Comprehensive analysis of single-cell and bulk RNA sequencing data unveils antigen-presenting and processing fibroblasts and establishes a predictive model in gastric cancer.

Background: Antigen-presenting and processing fibroblasts (APPFs) have emerged as pivotal regulators of antitumor immunity. However, the predictive value of APPF-related genes (APPFRGs) in the prognosis and tumor immune status of gastric cancer (GC) remains largely unexplored.

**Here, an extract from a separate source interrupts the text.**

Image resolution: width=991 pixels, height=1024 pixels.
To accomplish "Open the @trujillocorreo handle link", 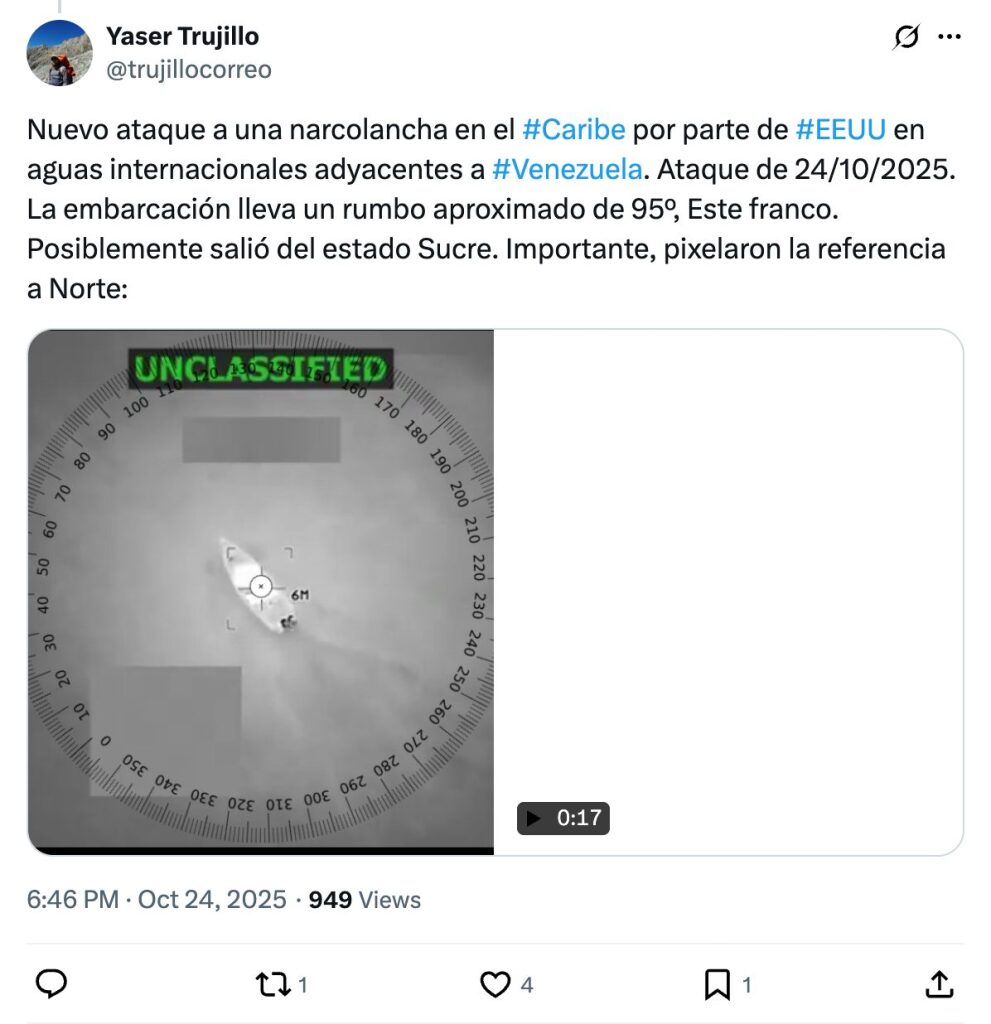I will pos(189,69).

Methods: Bioinformatics analysis was conducted using single-cell and bulk RNA sequencing datasets of GC retrieved from the Gene Expression Omnibus (GEO) and The Cancer Genome Atlas (TCGA) databases. The APPFs were identified using AUCell algorithm based on APP-associated genes obtained from the InnateDB database. CellChat algorithm was utilized to evaluate interactions between cells. The non-negative matrix factorization (NMF) clustering analysis was performed to identify APPF-related subgroups based on TCGA‑stomach adenocarcinoma cohort. LASSO and multivariate Cox regression analysis were conducted to establish the predictive model. Immunohistochemistry of GC tissue microarrays was performed to validate the model.

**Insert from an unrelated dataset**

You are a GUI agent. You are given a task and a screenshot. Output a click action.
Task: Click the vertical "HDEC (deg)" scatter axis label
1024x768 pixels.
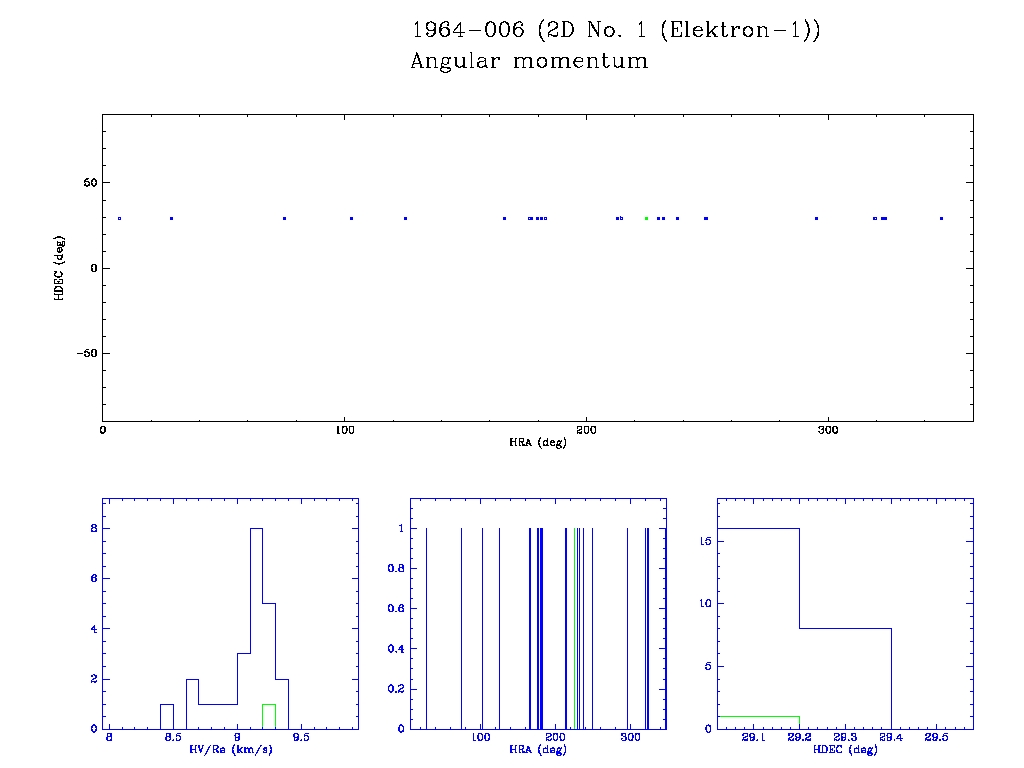(x=60, y=267)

Results: Compared to non-APPFs, APPFs exhibited more interactions with myeloid cells, endothelial cells, and lymphocytes via MHC-II signaling network. The two APPF-related subgroups clustered by NMF demonstrated significant differences in prognosis and immune cell infiltration. Five APPFRGs (CPVL, ZNF331, TPP1, LGALS9, TNFAIP2) were identified to establish the predictive model and stratify GC patients based on risk score. The prognosis was significantly different between the two risk groups and was validated using GEO datasets. A nomogram that efficiently predicted the overall survival of GC patients was established by integrating the risk score with age, T stage, N stage, and M stage. Furthermore, the high-risk group exhibited reduced infiltration of activated CD4⁺ T cell and increased infiltration of Treg cells, higher resistance to chemotherapy and immunotherapy, and lower tumor mutation burden. Finally, the immunohistochemical results of GC tissue microarrays revealed higher expression of CPVL, ZNF331, and TPP1, and lower expression of LGALS9 and TNFAIP2 in GC compared to adjacent normal tissues. Additionally, higher risk score in GC samples was relevant with poor differentiation, positive nerve invasion, advanced T and TNM stages, and higher expression of FOXP3.

Conclusions: APPFs may play an important role in the regulation of tumor immune microenvironment in GC and warrant further exploration. The predictive model based on APPFRGs effectively predicts the prognosis and tumor immune status of GC.